Её стакан без единого звука опустился на призрачное дерево.
В следующий миг она уже оказалась напротив него, за стойкой, – и устремлённый на него взгляд зеркальной тени, в серебристых глазах которой он привык видеть что угодно, но не страдание, всё же его удивил.
– Что с тобой сделала вечность, – прошептала она, прежде чем мимолётно коснуться губами его лба.
Прикосновение едва ощущалось – словно на кожу на миг опустилась бабочка из хрусталя. Возможно, то и вовсе была лишь память о прикосновении. Когда-то он пробовал пленить здешних обитателей, только чтобы убедиться: лишь предметы в Зазеркалье могут обретать плотность. Не тени людей. В мире живых он нашёл способ даже тени сделать вещественными, а здесь…
Он мог менять свою реальность так, как требуется ему. Но не эту. Здесь он мог лишь договориться с ней, открывая возможности, недоступные другим.

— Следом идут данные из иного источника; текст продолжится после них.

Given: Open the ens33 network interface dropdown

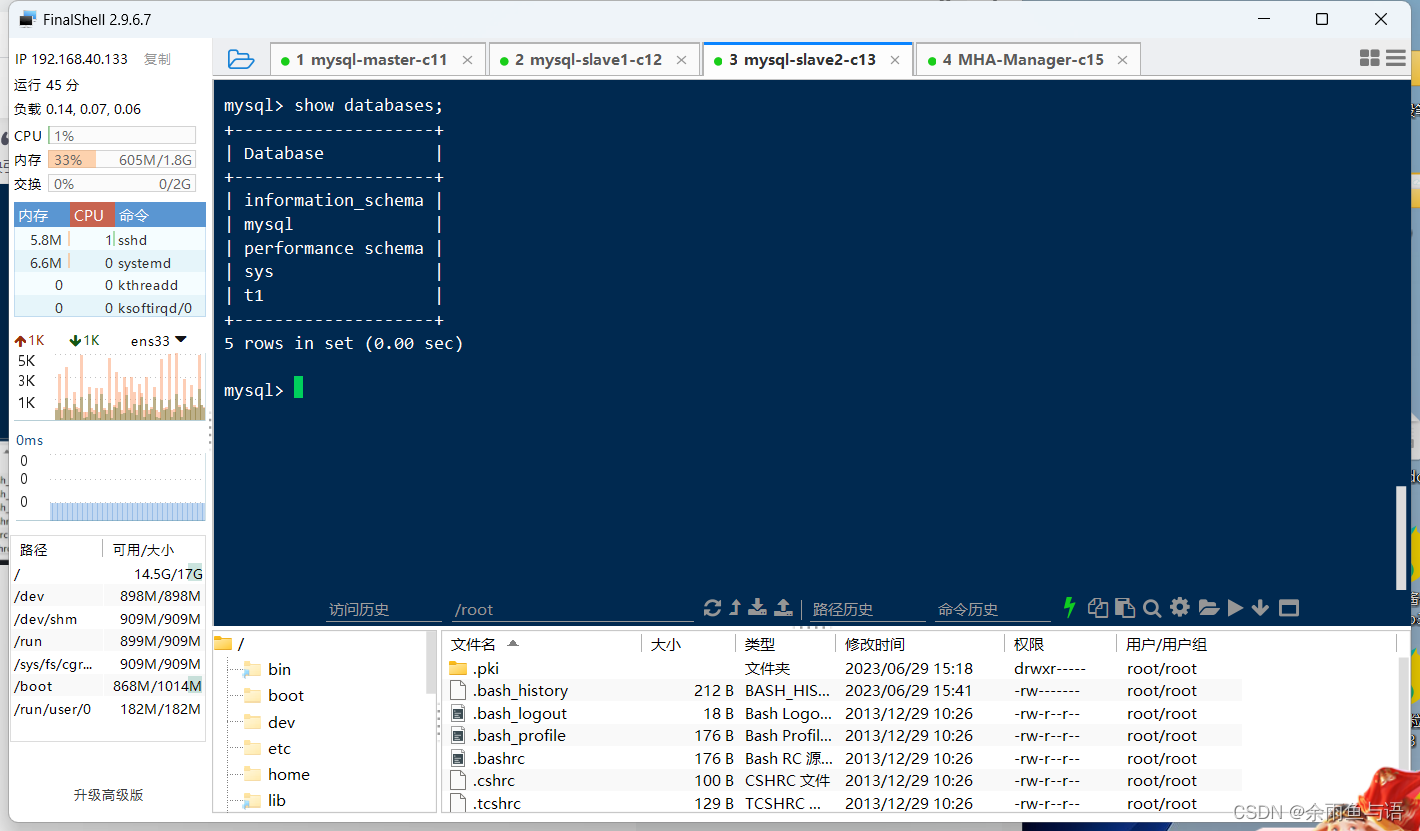Looking at the screenshot, I should pyautogui.click(x=158, y=340).
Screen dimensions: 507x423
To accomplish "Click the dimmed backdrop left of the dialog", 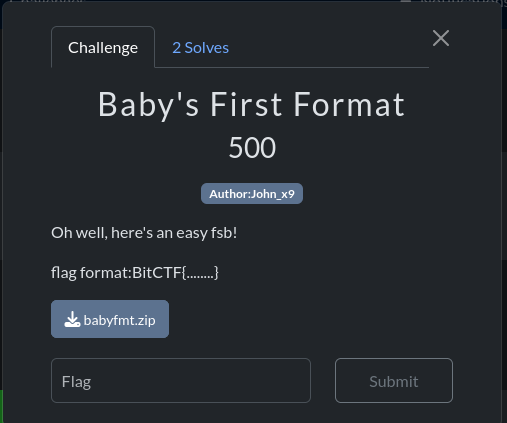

– «Я знаю, куда ты приведёшь её». Так ты сказала, – когда она отстранилась, повторил он. Его собеседница уже бросала в прежних разговорах фразы, позволившие ему понять: ноша Тариши Бьорк не убьёт её, как бы ни была тяжела. Оставался другой, не менее важный вопрос, ответ на который он мог предполагать, но не знать наверняка. – Она будет счастлива там? В конце этой дороги?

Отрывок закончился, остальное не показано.